6 Likelihood Considerations
6.1 Note: this section needs work!
We previously looked at how the prior can influence the posterior distribution when few observations are made. To this end, as \(n\) increases, we expect the likelihood to play a crucial role in defining the posterior. This can be highlighted by expression the posterior on a log scale:
\[ log\pi_n(\theta) = \sum_{i=1}^nlogf_Y(y_i;\theta) + log\pi_0(\theta) + C \]
where the log-prior is constant with respect to \(\theta\) whereas the influence of the log-likelihood will grow with an increasing sample size. This makes it imperative to explore the properties of the likelihood as \(n\) increases.
6.1.1 Asymptotic Theory of the Likelihood
The true model represents the situation where the data \(y\) are realizations of iid random variables \(Y_1,…,Y_n\) that are drawn from a distribution with pdf \(f_0(y)\). In practice we aim to approximate this model by the use of a working model, where we represent the data with a parametric pdf \(f_Y(y;\theta)\) where \(\theta\) represents a d-dimensional parameter.

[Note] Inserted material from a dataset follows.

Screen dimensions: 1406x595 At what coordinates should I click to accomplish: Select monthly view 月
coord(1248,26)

Our analysis assumes that for a given \(\theta_0\)
\[ f_0(y) \equiv f_Y(y;\theta_0) \]
such that the model is correctly specified. In any case where there is \(f_0(y) \neq f_Y(y;\theta)\) for any \(\theta\) , then the model is incorrectly specified. These are cases where the theory behind the model must be reconsidered.
Interpreting \(\theta_0\) in the working model:
We define the true value of \(\theta_0\) as
\[ \theta_0 = \underset{\theta}{argmin}KL(f_0,f_Y(y;\theta)) \tag{6.1}\]
Recall that
\[ KL(f_0,f_Y(y;\theta)) = \int logf_0(y)f_0(y)dy - \int logf_Y(y;\theta)f_0(y)dy \]

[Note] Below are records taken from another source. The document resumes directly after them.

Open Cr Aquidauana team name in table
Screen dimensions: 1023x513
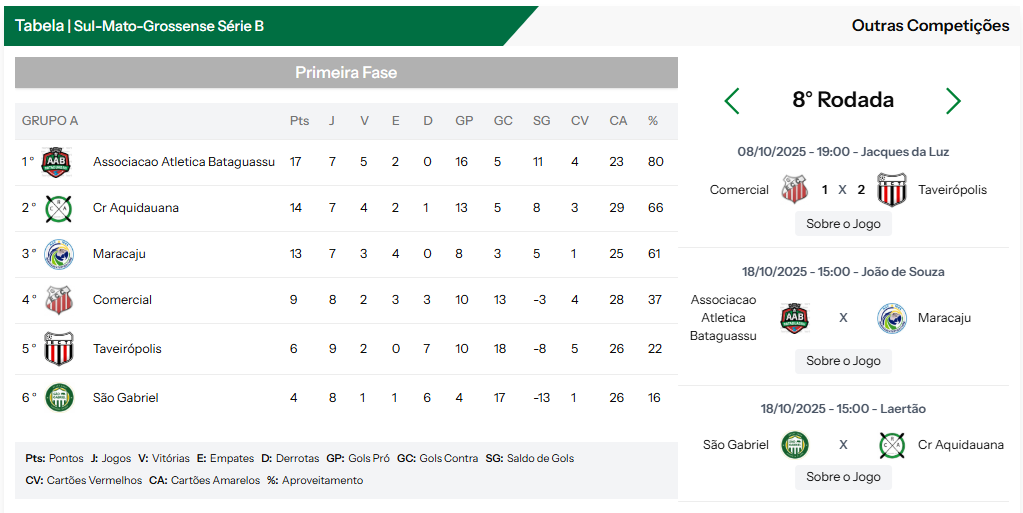(136, 208)
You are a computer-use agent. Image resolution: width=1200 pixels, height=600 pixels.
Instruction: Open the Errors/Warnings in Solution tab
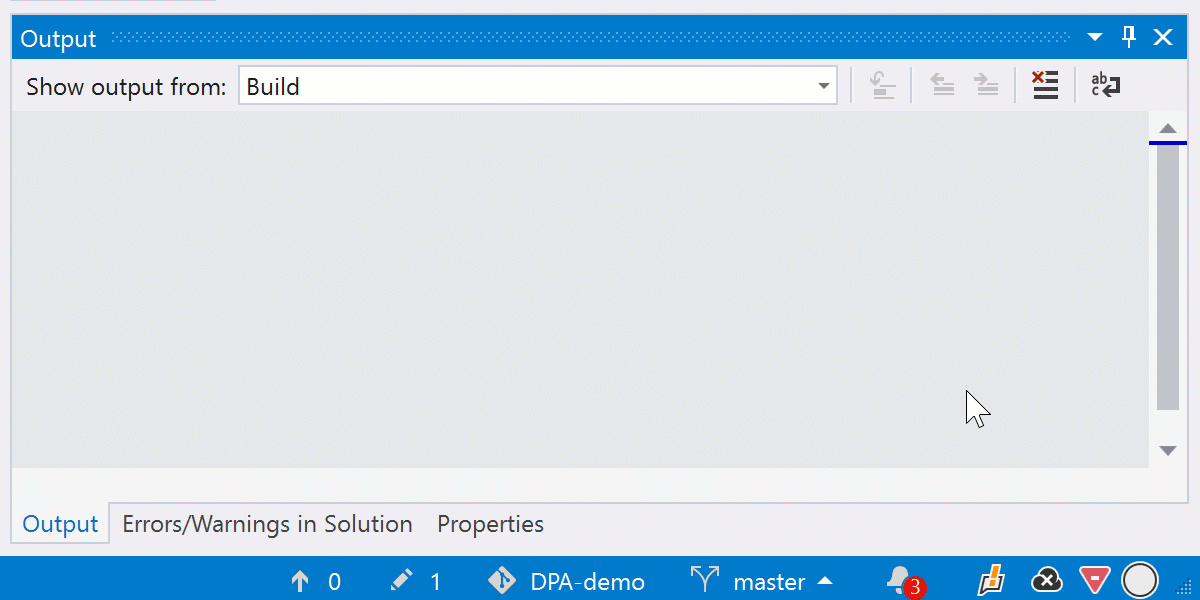[267, 524]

As our goal is to minimize KL and since \(logf_Y(y;\theta) = l(y;\theta)\), we can also express \(\theta_0\) as
\[ \theta_0 = \underset{\theta}{argmax}\mathbb{E}_{f_0}[l(Y;\theta)] \]
Maximum Likelihood
We can maximize the expectation (mean) of the observed samples to acquire an estimator. The estimator for the maximization problem described above would be
\[ \hat{\theta}_n = \underset{\theta}{argmax}\frac{1}{n}\sum_{i = 1}^nl(Y_i;\theta) \]
and thanks to the weak law of large numbers:
\[ \underset{n \to\infty}{lim}\frac{1}{n}\sum_{i = 1}^nl(Y_i;\theta) = \mathbb{E}_{f_0}[l(Y;\theta)] \]
If the expectation exists. If we assume that the log density we described is at least three times differentiable wrt \(\theta\), the estimate is defined as the solution to the score equations, a system of d equations given by
\[ \frac{\partial}{\partial\theta}\{\frac{1}{n}\sum_{i = 1}^nl(y_i;\theta)\} = O_d \]
Or
\[ \frac{1}{n}\sum_{i = 1}^n\frac{\partial}{\partial\theta}\{l(Y_i;\theta)\} = \frac{1}{n}\sum_{i = 1}^nS(y_i;\theta) = O_d \]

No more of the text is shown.